O Legislativo se reveste das atribuições do Judiciário e garante a lambança. A Dilma viveu seu Getsêmani, durante oito meses, quando o Presidente da Câmara recepciona o pedido de Impeachment, cuidadosamente encomendado, com pagamento de honorários de valor ínfimo, se levarmos em conta o peso do assunto. Quarenta e cinco mil reais é o preço de honorários advocatícios de pequenas causas.
O impeachment da Presidenta foi justo? Não sei responder a essa pergunta, mas tenho a sensação de que o processo foi legal. Falar em golpe, quando todas as instituições funcionaram livremente é esperneio sem embasamento moral. Em algum momento até afirmei tratar-se de um golpe, naquela ocasião em que vazou a fala do Romero Jucá. Entretanto, entendi que aquele fato revelou apenas o medo de alguém que tem o rabo preso pelas falcatruas obscuras e querer fazer de tudo para tornar infrutíferas todas as intenções de se apurar a verdade.
Do ponto de vista do pragmatismo político, a retirada da Dilma em definitivo tem seus aspectos positivos, porquanto a petista fazia parte de um projeto que fracassou, pois embutido no idealismo petista encontrava-se uma realidade assustadora: “a de não querer largar o osso por preço nenhum”.
E quais foram os fatos que levaram à interrupção do projeto, dito bolivariano, do PT? Primeiro temos de fazer justiça: o governo Lula foi bom em algum momento, como um remédio anestésico que estanca a dor. No período “lulista”, a classe menos favorecida teve os holofotes virados pra ela. A pobreza diminuiu, a economia avançou, nossas reservas cambiais eram sólidas e animadoras.

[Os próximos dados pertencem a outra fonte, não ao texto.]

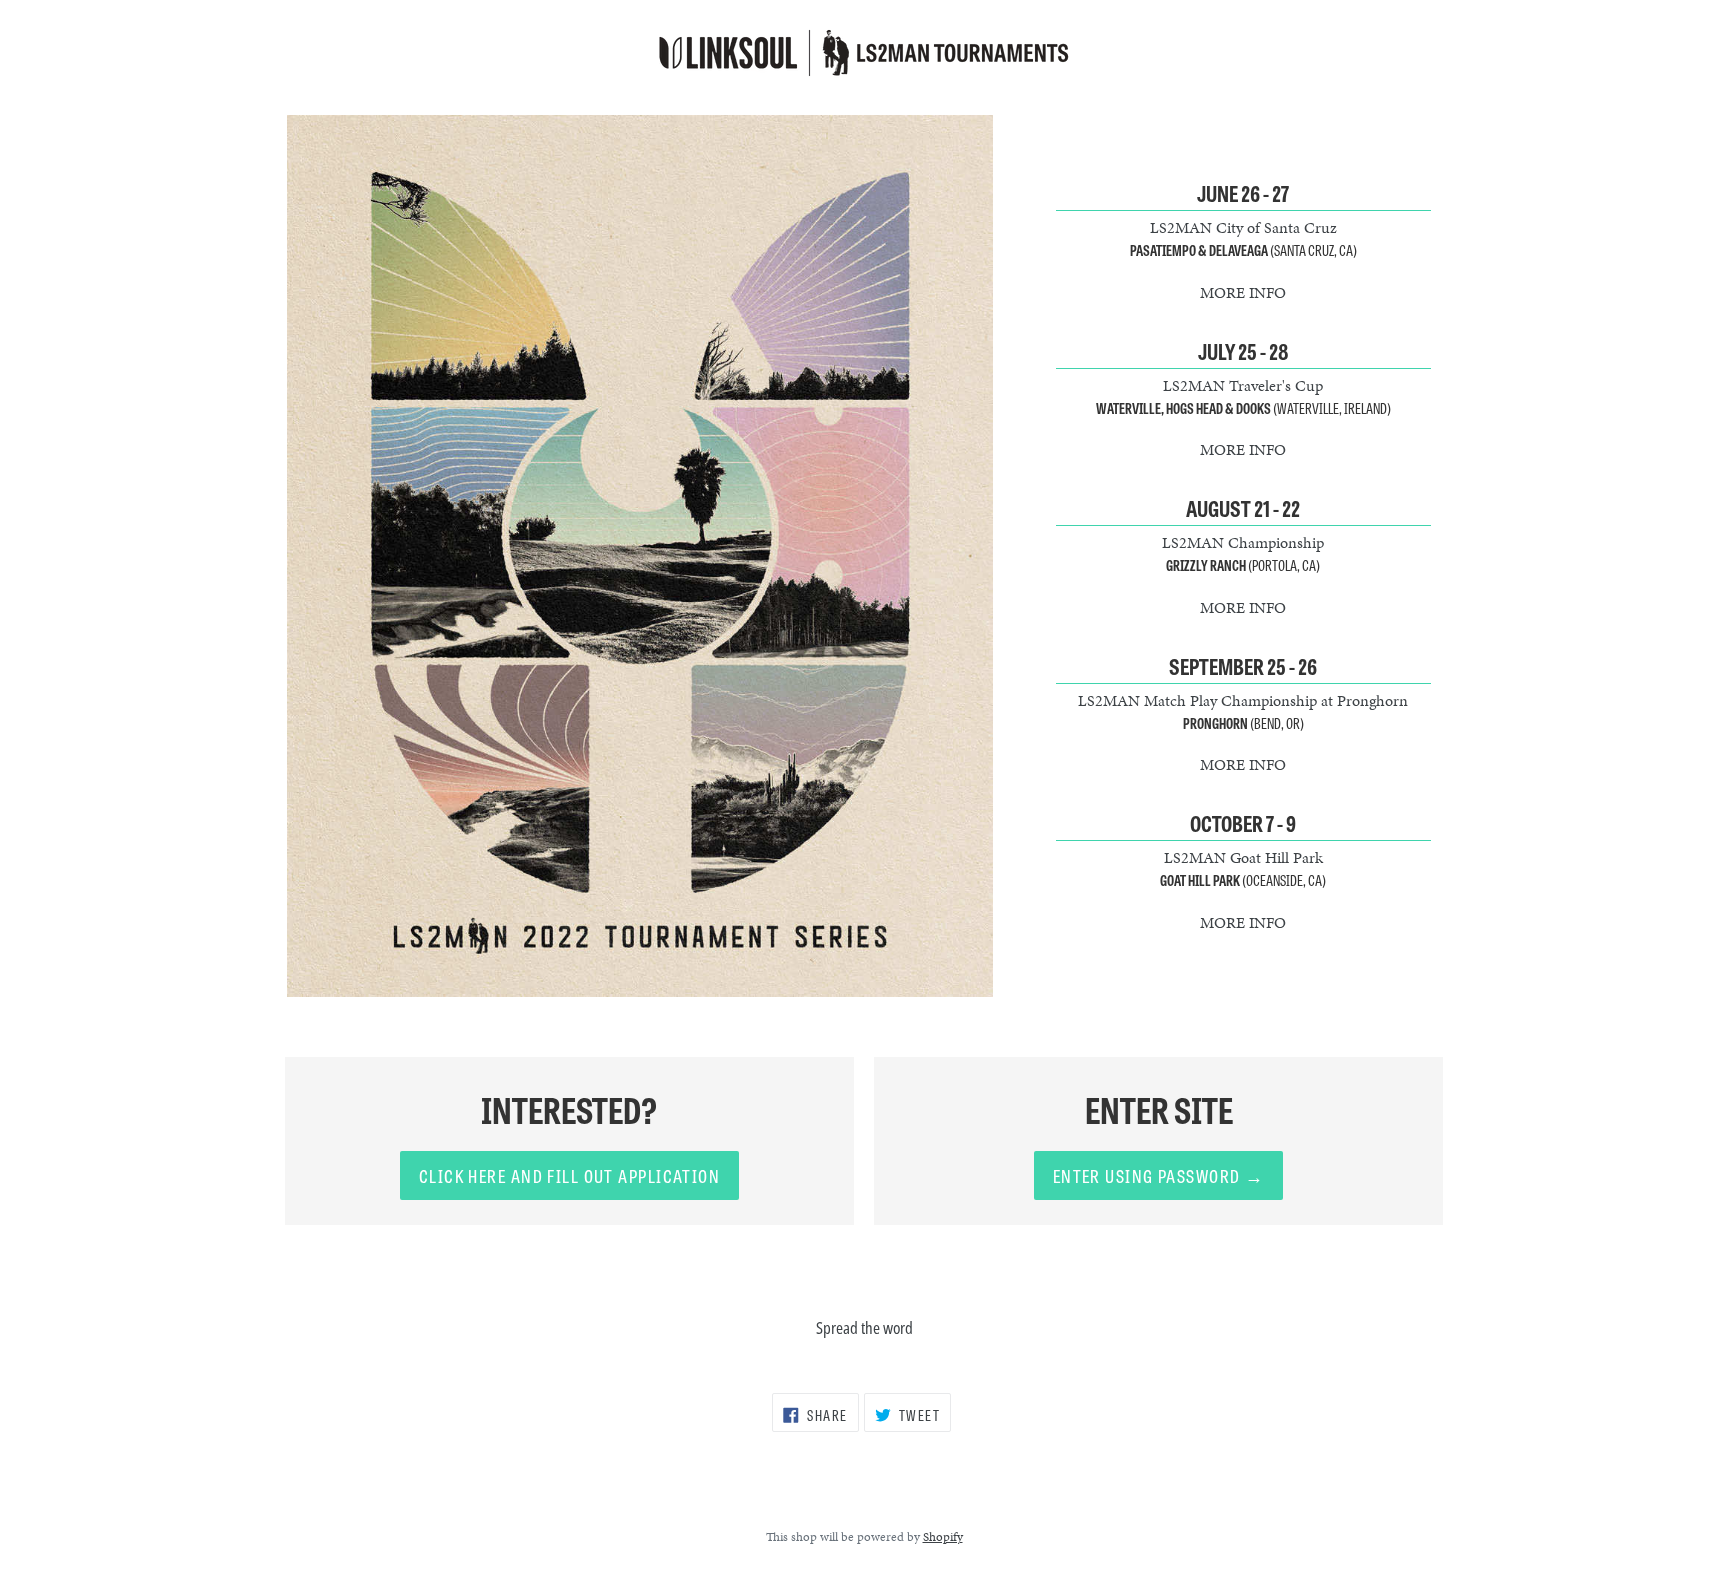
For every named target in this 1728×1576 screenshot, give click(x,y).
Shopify (943, 1537)
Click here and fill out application (569, 1175)
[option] (640, 556)
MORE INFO (1243, 292)
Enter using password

Tudo perfeito! Acontece que para nós fica tudo claro agora: “como tudo que não é alimentado se acaba, nossas reservas se esvaíram”. Fluíram entres os dedos dos (des) governantes. Vivemos uma verdadeira “bolha” econômica que explodiu e atingiu a todos, principalmente a classe pobre e média da sociedade. Hoje amargamos uma alta de preços sem precedentes e um nível de desemprego alarmante, batendo a casa dos doze milhões de pessoas, representando um percentual nada animador.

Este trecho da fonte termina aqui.